Dr Richard Sezibera, Rwanda’s minister of foreign affairs, confirmed the ambassador had left the country. In an interview with the state owned newspaper, The New Times, Sezibera said the Germany envoy was recalled by his own government after Kigali informed them about his ‘unacceptable behaviour’.
“We informed his government of the unacceptable behavior of the ambassador, gave them evidence of this behavior and requested them to take appropriate action. They decided to recall him before the end of his term,”
Sezibera
According to a popular Germany newspaper, Welt, Woeste had penned a dossier criticising the regime in Kigali, but the dossier, which was sent to Germany’s foreign office, was intercepted by Rwanda’s intelligence services.
Efforts to get a comment from the German Ambassador to Uganda, Dr Albrecht Conze, about his colleague, remained futile as he could not pick his calls. However, a security source privy to what transpired, revealed that the Woeste e-mail to the federal minister for foreign affairs, Heiko Maas, was critical on Kagame’s pursuit of those who were opposed to him.

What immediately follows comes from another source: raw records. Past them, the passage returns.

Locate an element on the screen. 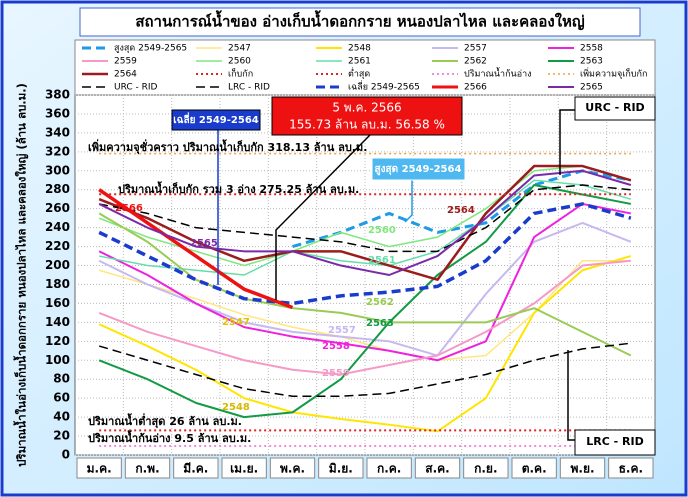  y-tick-label: 80 is located at coordinates (62, 379).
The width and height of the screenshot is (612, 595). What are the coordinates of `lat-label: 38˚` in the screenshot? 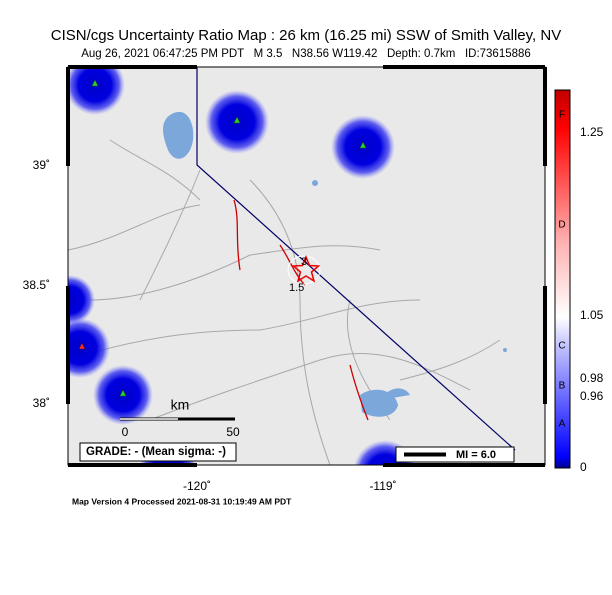 It's located at (42, 403).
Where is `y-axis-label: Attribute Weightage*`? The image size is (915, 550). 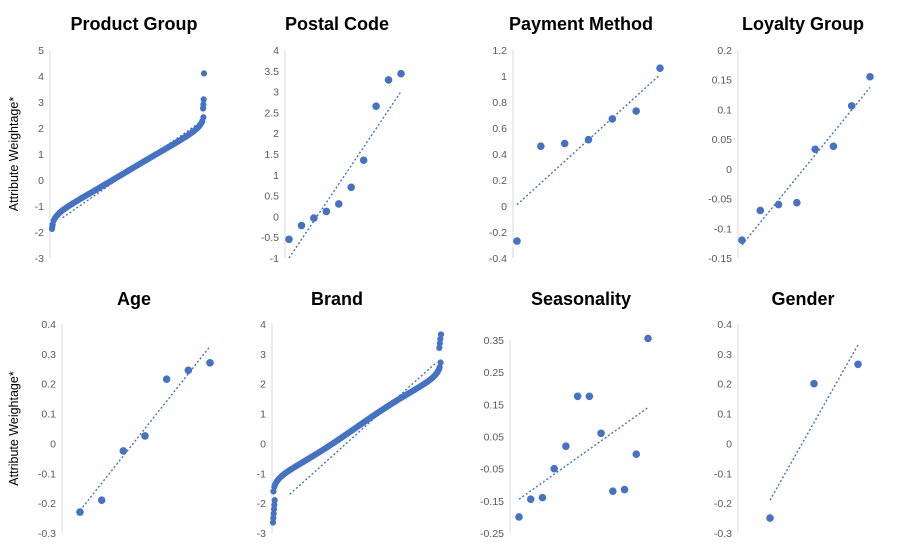
y-axis-label: Attribute Weightage* is located at coordinates (14, 154).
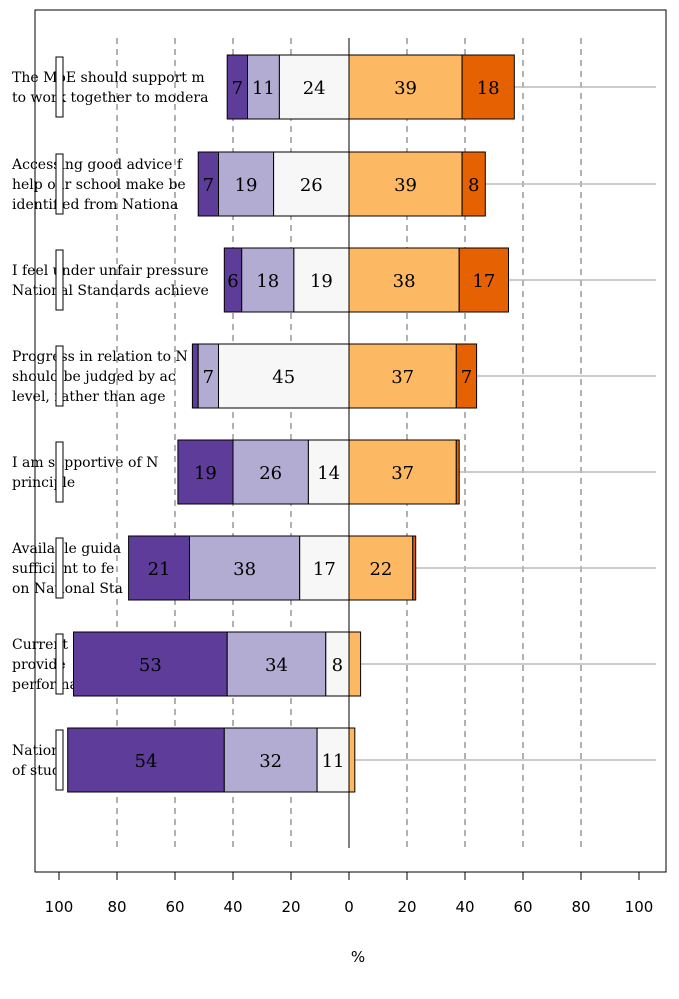 Image resolution: width=679 pixels, height=999 pixels. Describe the element at coordinates (36, 751) in the screenshot. I see `statement-label: Nation` at that location.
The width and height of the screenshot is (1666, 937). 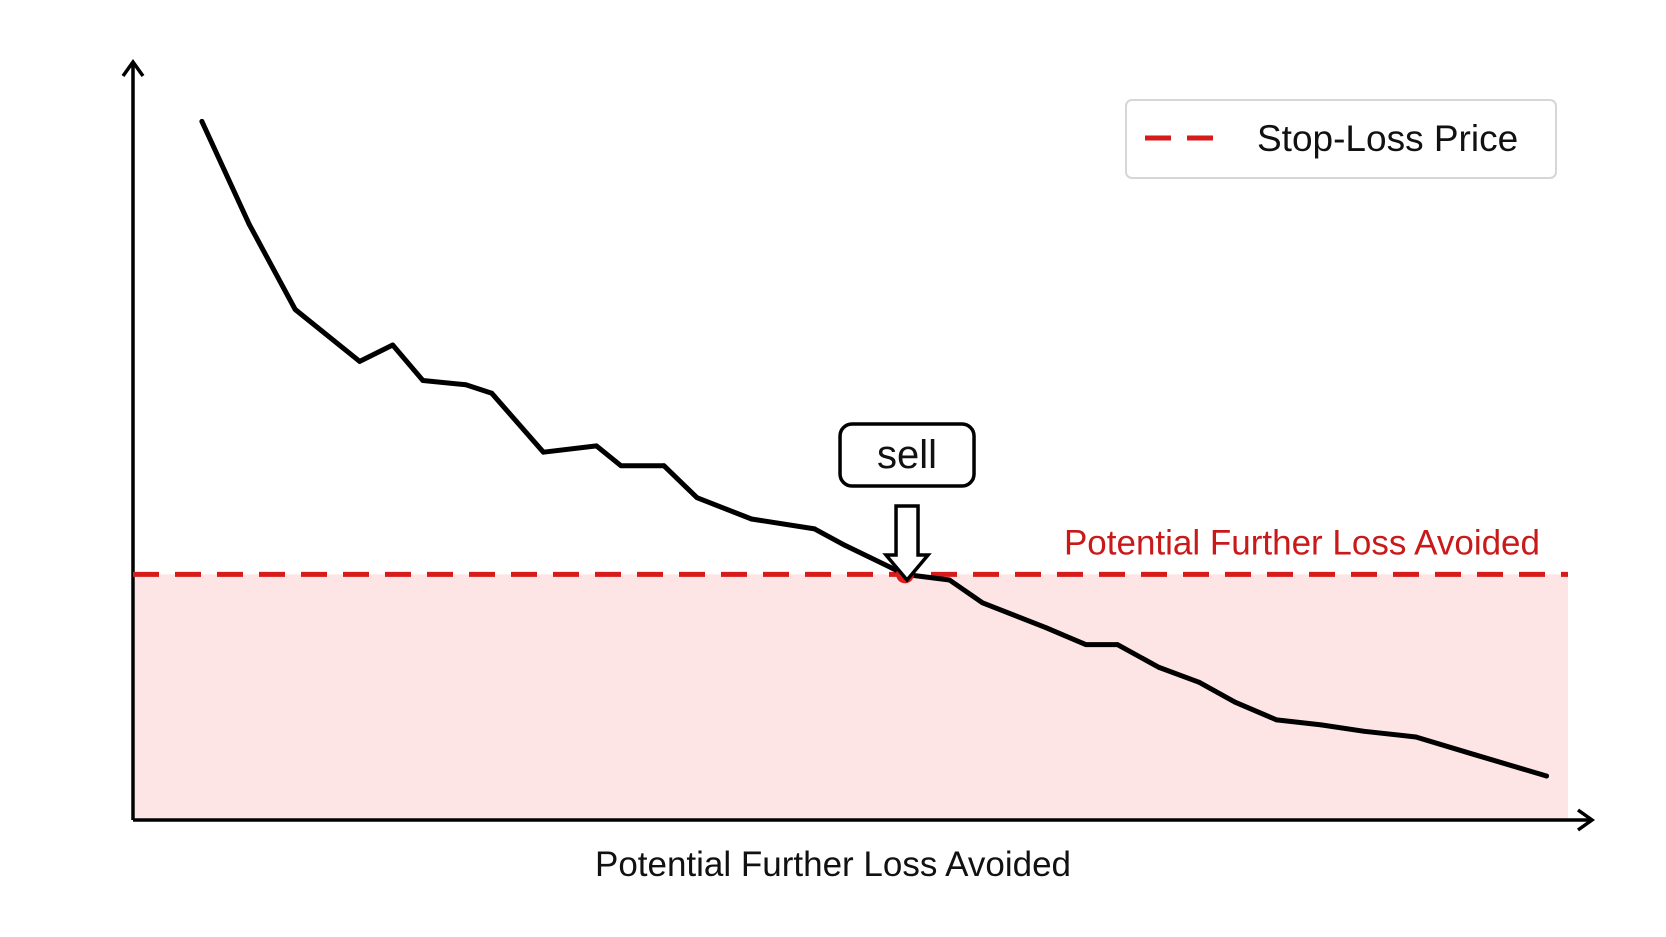 I want to click on x-axis-arrowhead, so click(x=1586, y=820).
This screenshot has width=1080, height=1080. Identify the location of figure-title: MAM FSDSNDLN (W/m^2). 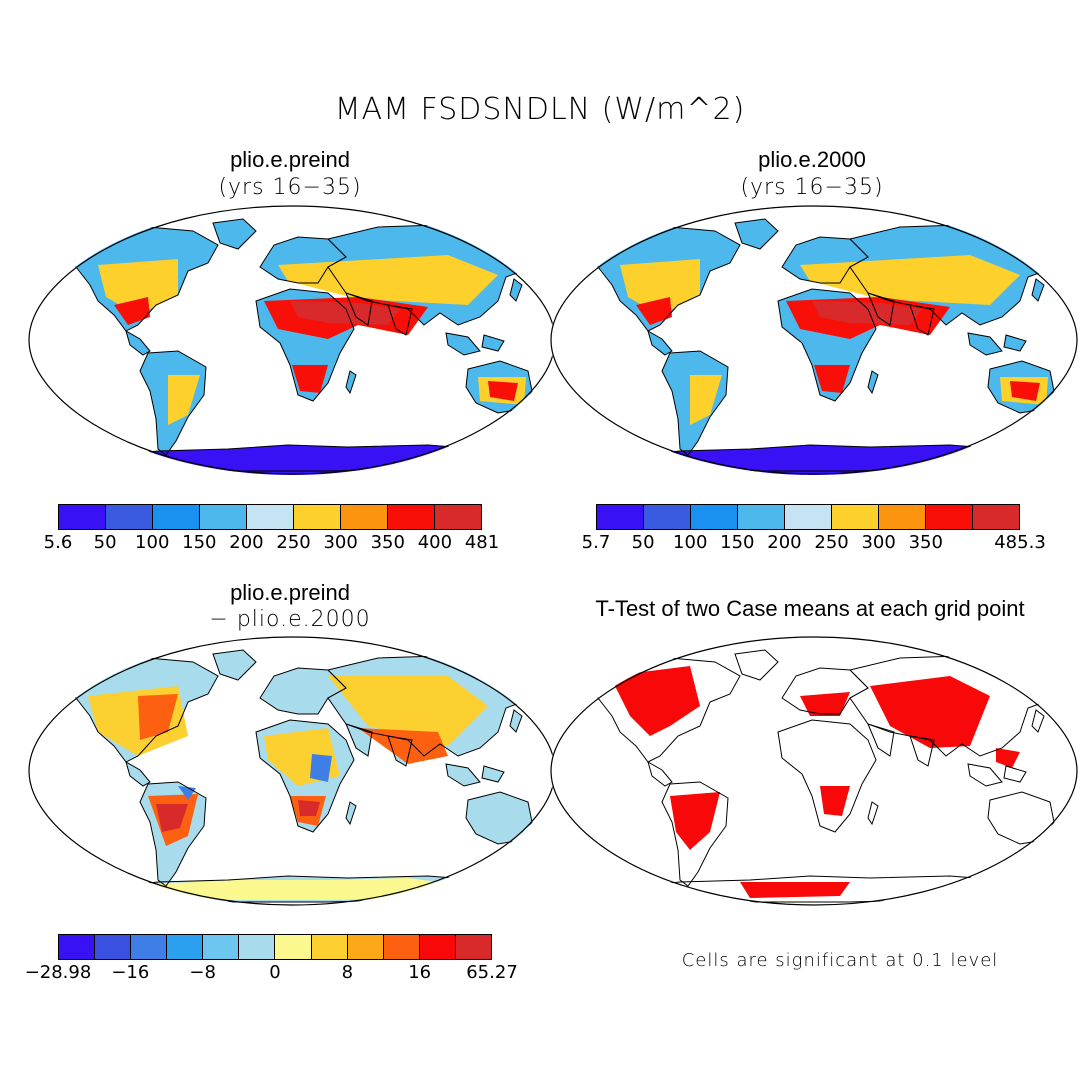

In his e-mail, the ambassador informed Maas of the several arrests of senior military and political officers
This is the second time Rwanda is expelling a German ambassador. In 2008, Rwanda ordered the German ambassador to leave the country and recalled its envoy in Berlin after the arrest of its chief of protocol Rtd Lt Col. Rose Kabuye at Frankfurt Airport. Kabuye was in Frankfurt to prepare for a visit by Rwanda’s President Paul Kagame who was on a tour of Europe.
Kabuye, Rwanda’s director of state protocol, was arrested by German police, who acted on a 2006 international warrant issued by France for her and eight other Rwandans for their alleged complicity in the 1994 Rwandan genocide. Kagame visited Kabuye in Germany to reassure her of his support ahead of her possible trial in France.
France wanted to question Kabuye about a 1994 plane crash that killed the then President Juvenal Habyarimana. Habyarimana’s plane was hit by a missile and his death was the prelude to a rampage in which Hutu extremists slaughtered 800,000 Tutsis and some moderate Hutus. Kagame was the leader of the Rwandan Patriotic Front that defeated the government’s Hutu militias to end the genocide.
Kagame has of recent been under sharp criticism from some of his close colleagues who have since fallen out with him over claims of personalising power and eliminating those he deems as serious opponents.